Lukas était si loin de penser à Claes Nikker qu’il s’exclama :

— Plaît-il, Anne-Mie ?

— Je dis qu’il faudra aller voir Claes Nikker, car Claes Nikker ne viendra pas le premier.

— Je le ferai, Anne, si vous le trouvez bon, mais que dirai-je à Claes Nikker ?

— Vous ferez comme lui : s’il parle, vous parlerez ; s’il ne parle pas, vous ne parlerez pas. Notre fils voit volontiers Truitje Nikker.

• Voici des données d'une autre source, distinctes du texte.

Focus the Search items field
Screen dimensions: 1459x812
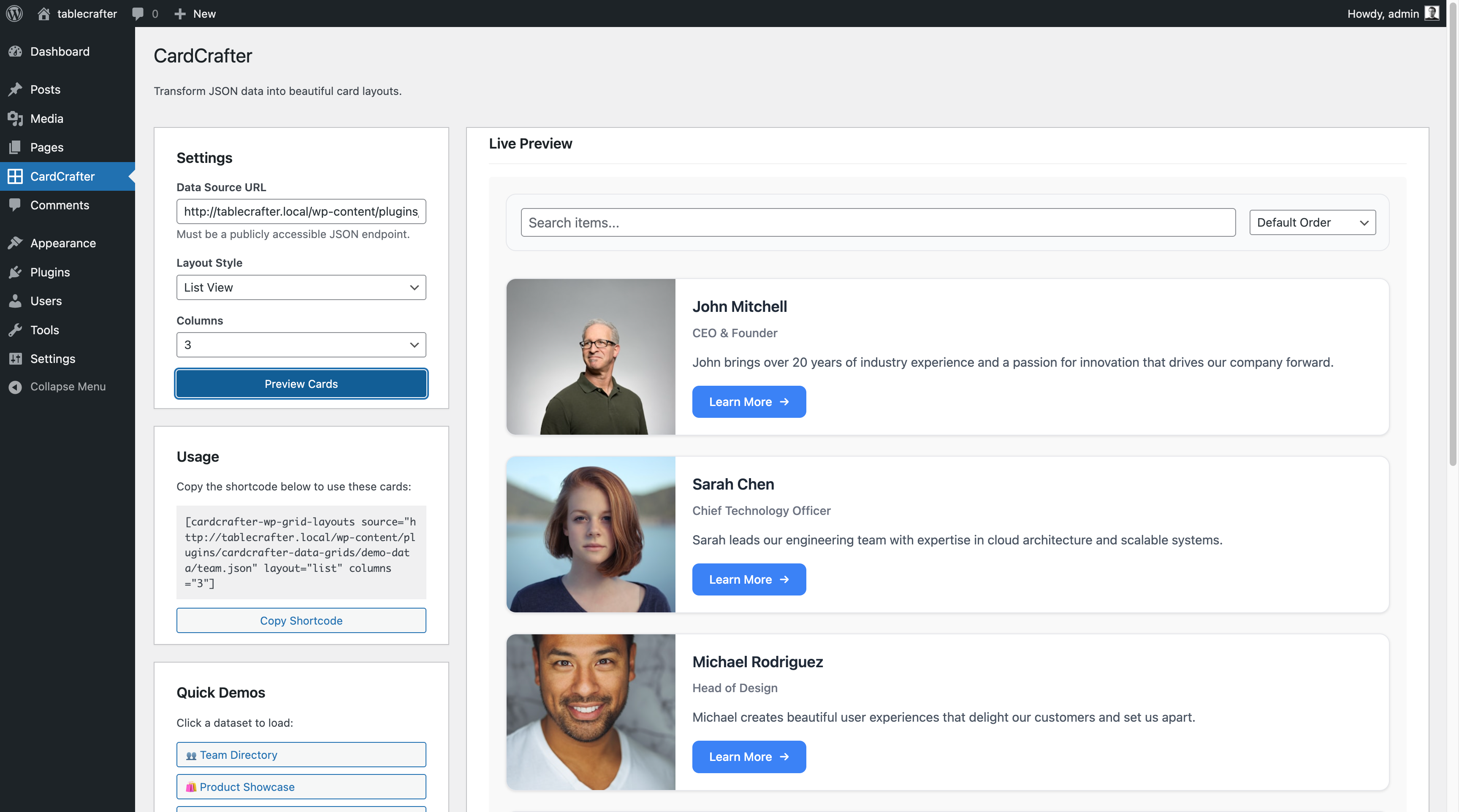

— Est-ce Dieu possible ? dit Lukas.

Et pour la première fois de sa vie, il mit sa pipe dans le coin gauche de sa bouche.


V


Le dimanche suivant, après vêpres, Lukas ne s’en retourna pas directement chez lui : il prit le chemin de la maison de Nikker et seulement s’arrêta un petit moment pour regarder jouer aux quilles, devant l’estaminet des Bons Amis.

— Eh ! Lukas, venez-vous risquer une partie ? lui cria Gaspar Peck, un marchand de grains qui passait ses journées à boire et à godailler.

— Non, Gaspar, dit Lukas, je n’ai ni de l’argent ni du temps à perdre.

Et il repartit en pensant :

— Ils ont la tête plus à l’aise que Lukas Snip, ceux lui jouent en ce moment à la boule.